From the listing below, reproduce exactly the lines starting with the one with "Viewport: 1920px width, 1080px height." and going on through the one with "Acoustic Feedback speaker", both ends kept. No picture is copied.

THE DATA
□ □ □ □ □ □ □

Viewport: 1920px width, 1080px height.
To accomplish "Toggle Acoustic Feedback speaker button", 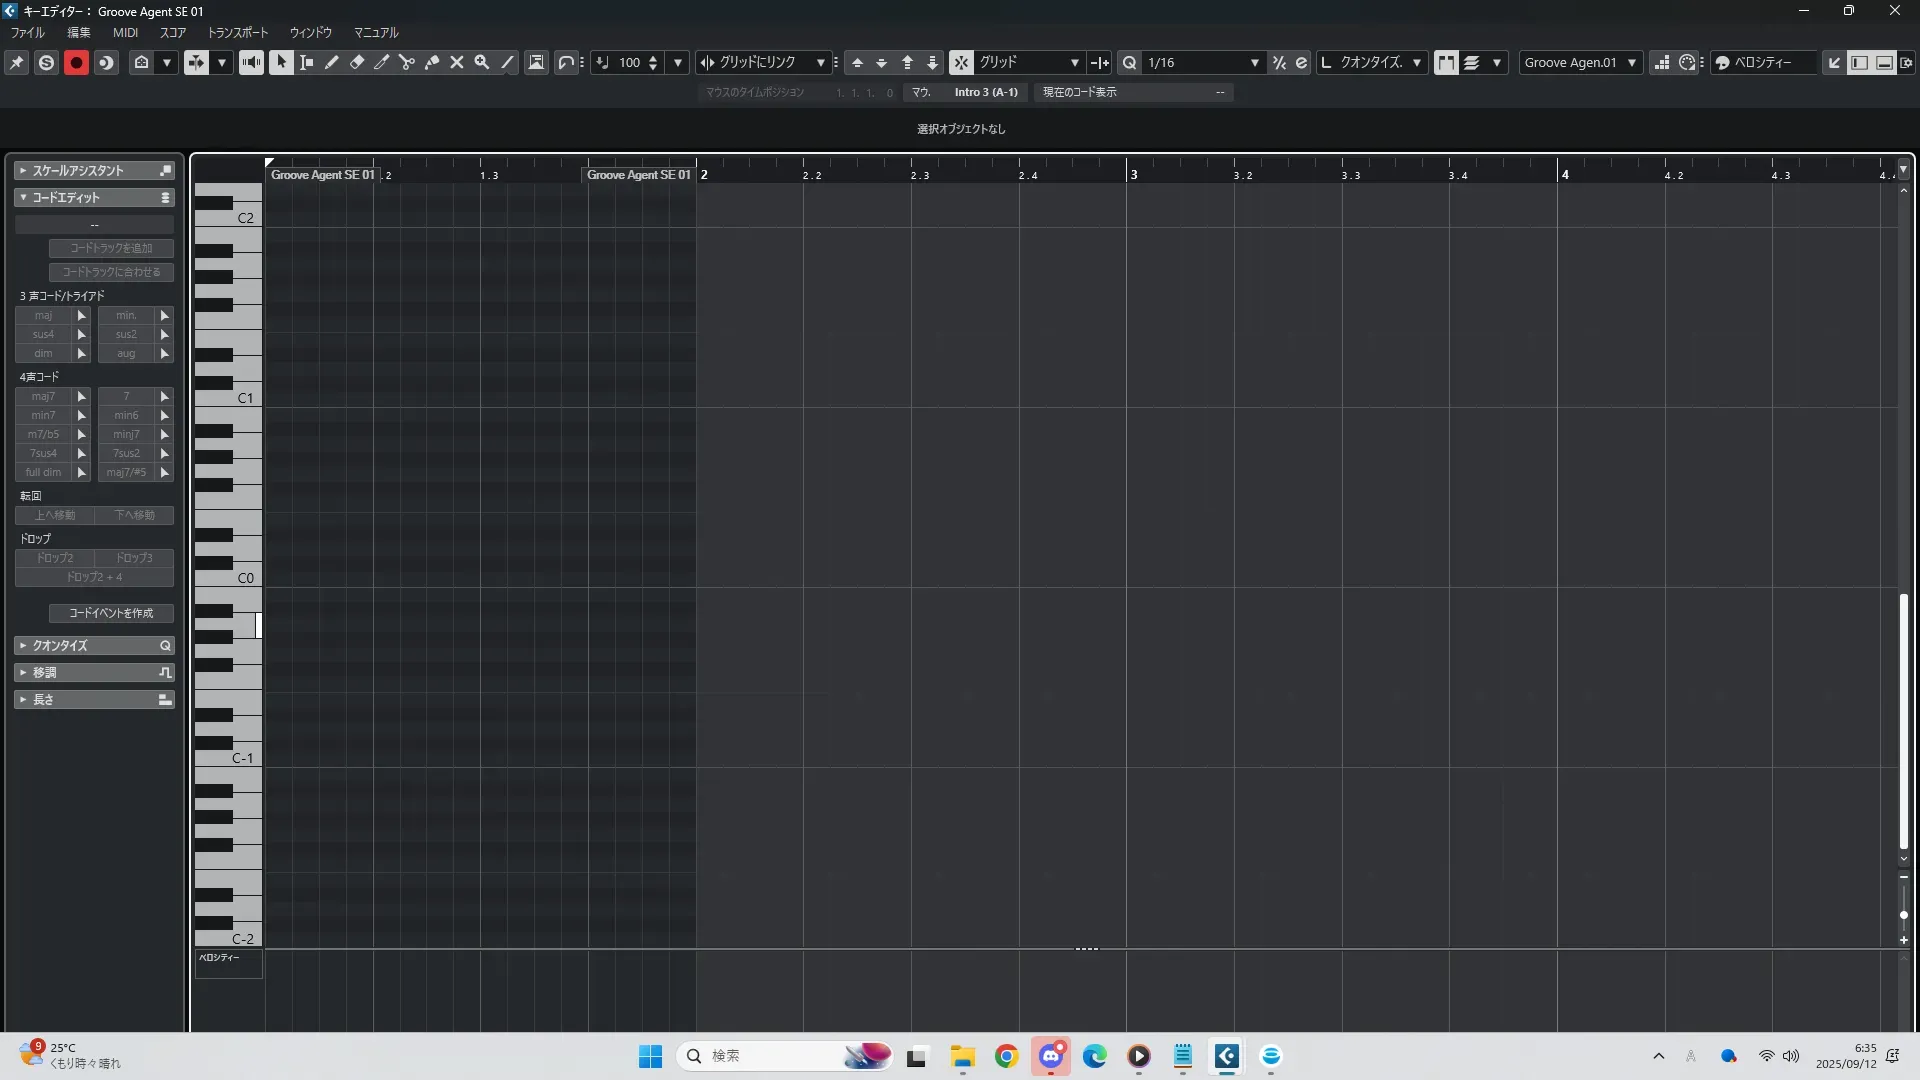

□ □ □ □ □ □ □

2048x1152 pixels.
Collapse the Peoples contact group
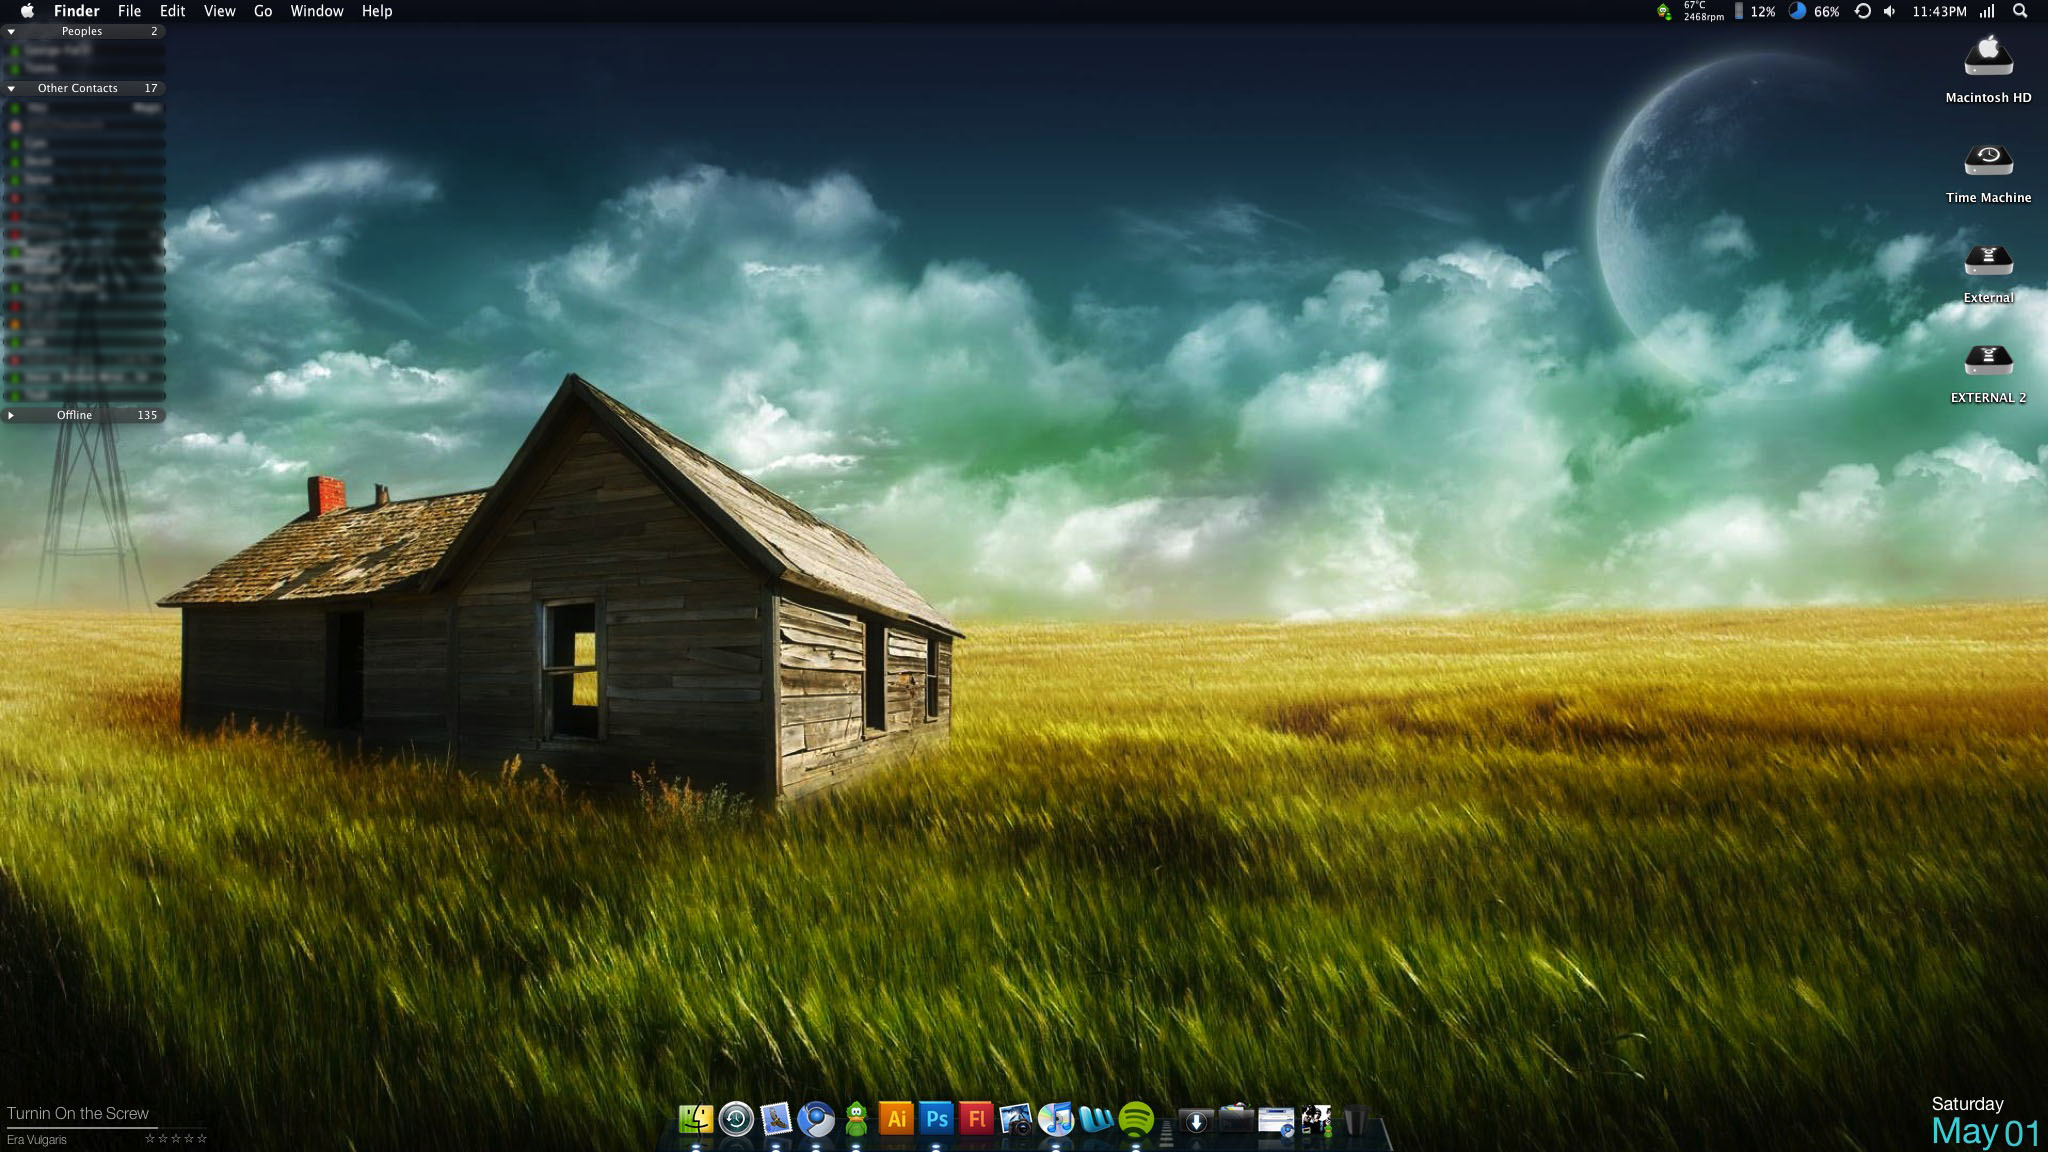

□ □ □ □ □ □ □

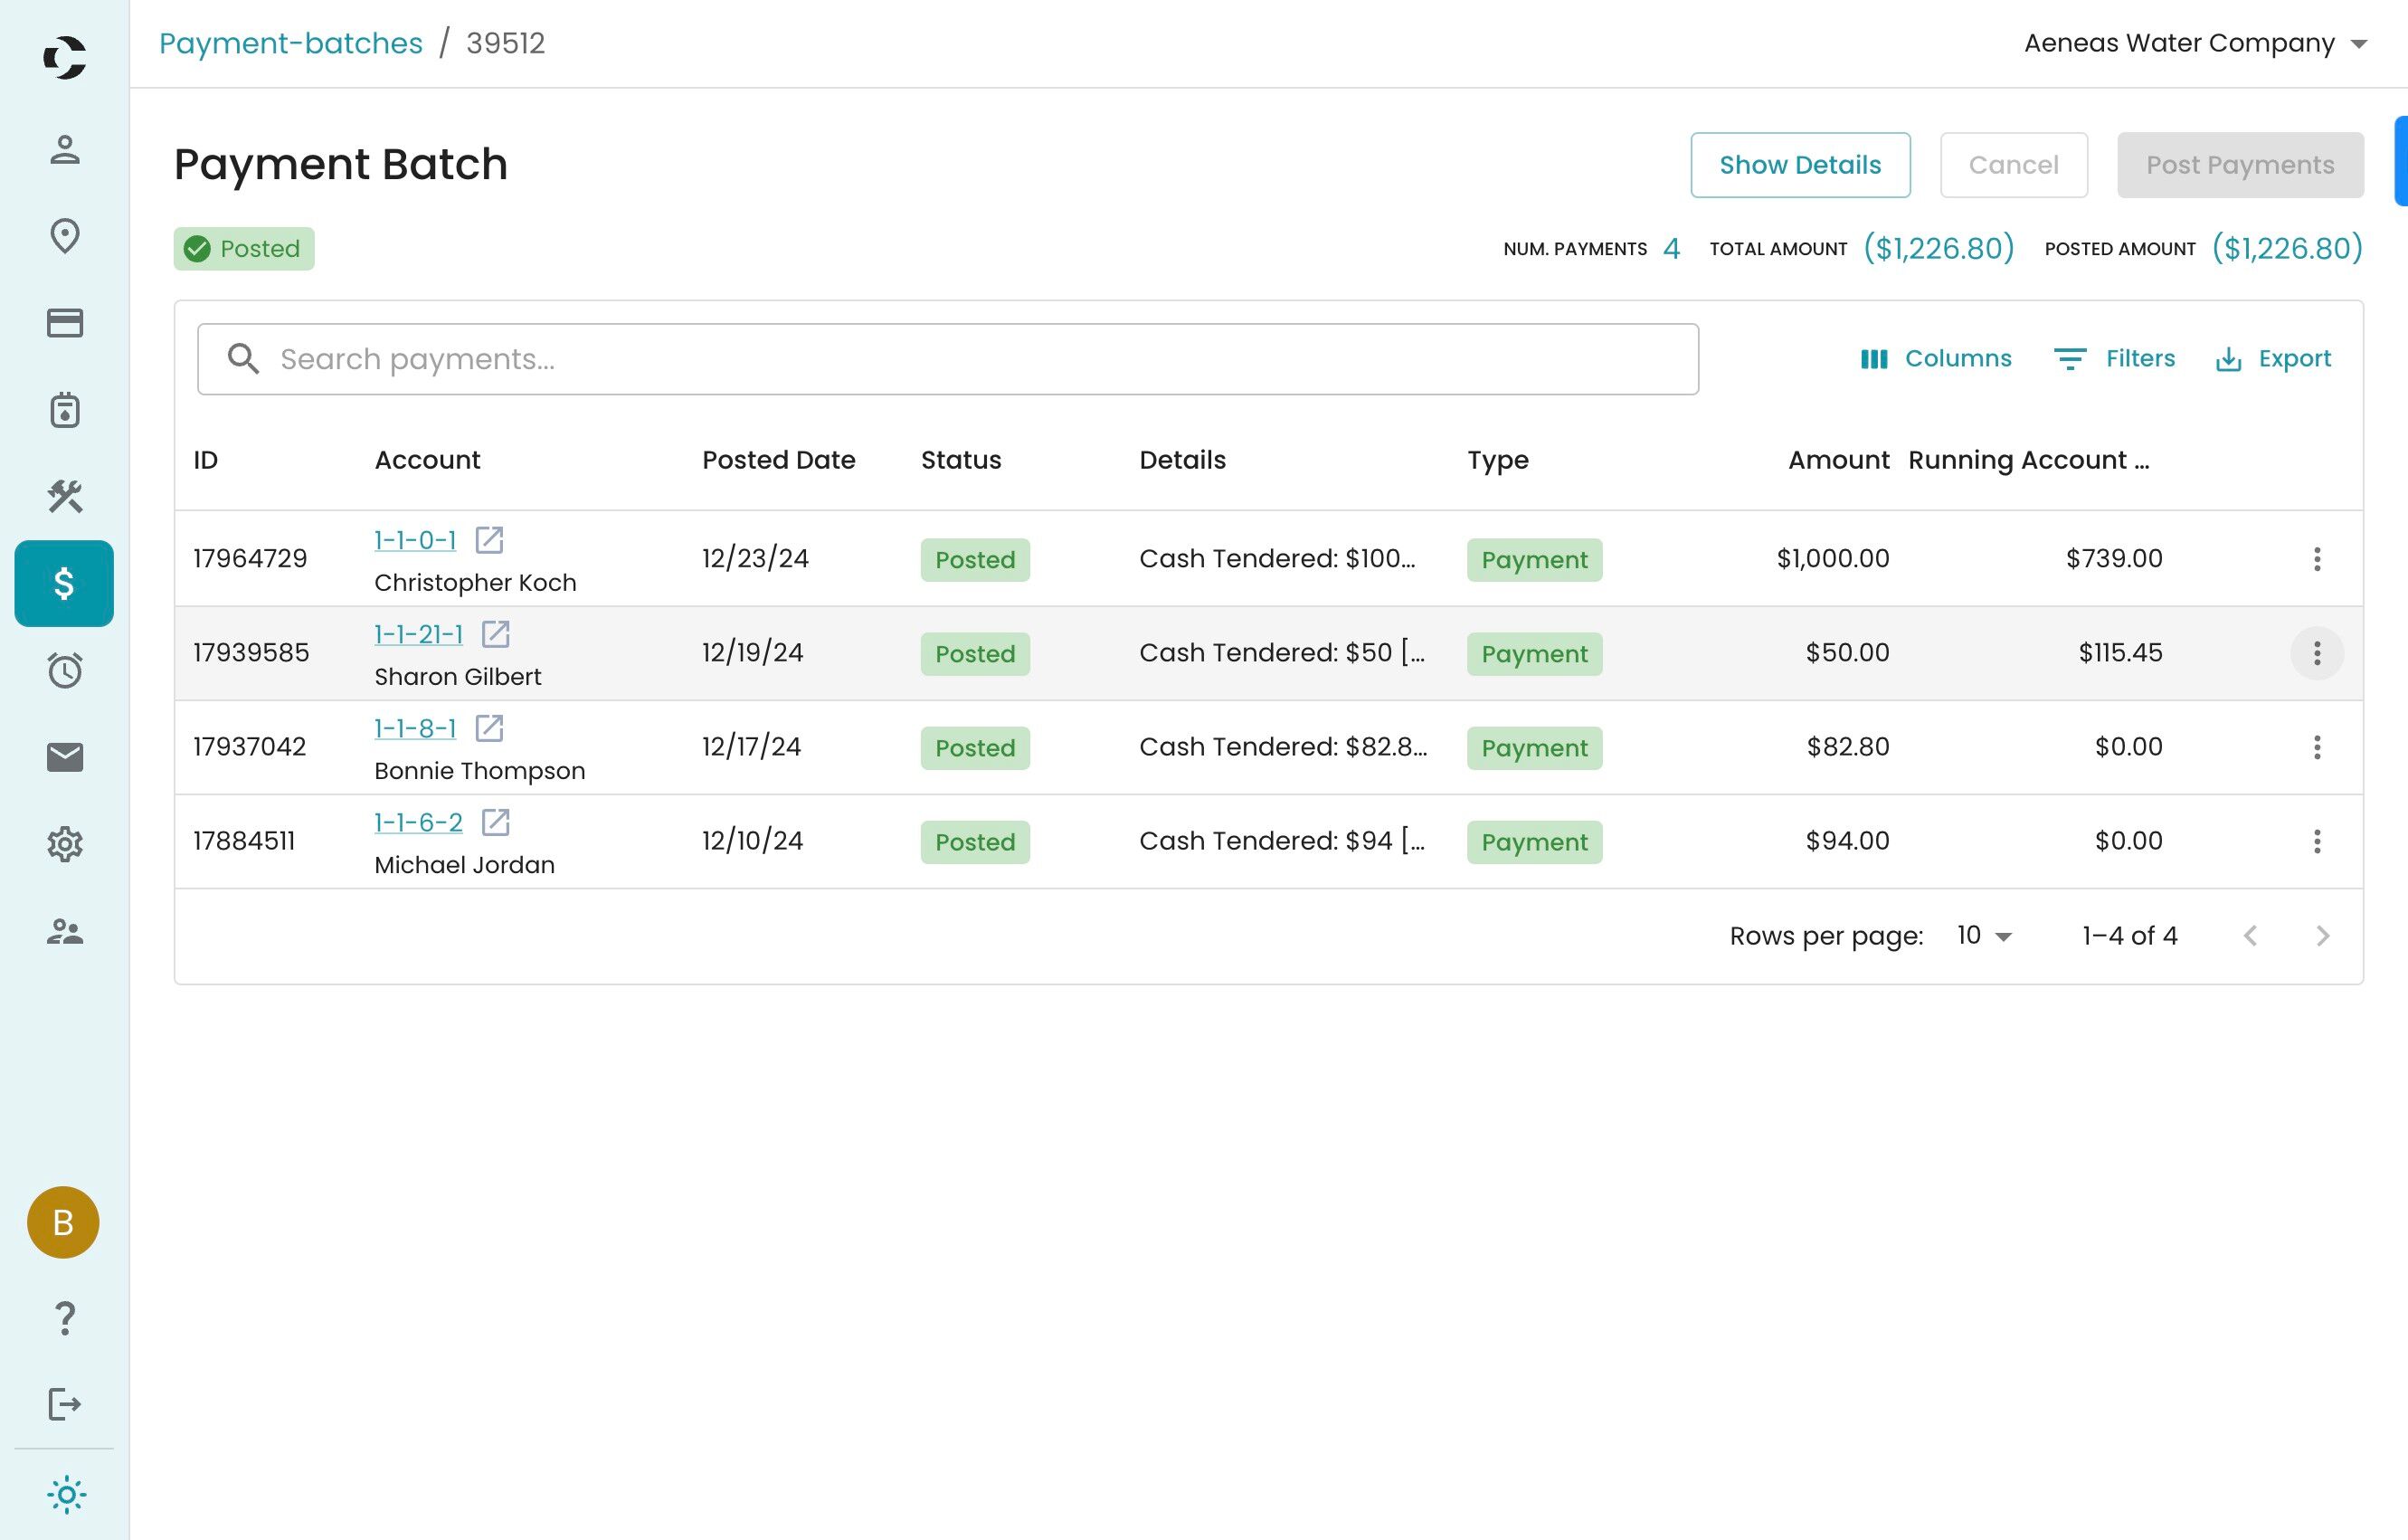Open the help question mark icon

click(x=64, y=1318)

□ □ □ □ □ □ □

RESPONSE TO THIS TASK
Viewport: 1920px width, 1080px height.
To accomplish "Toggle Acoustic Feedback speaker button", 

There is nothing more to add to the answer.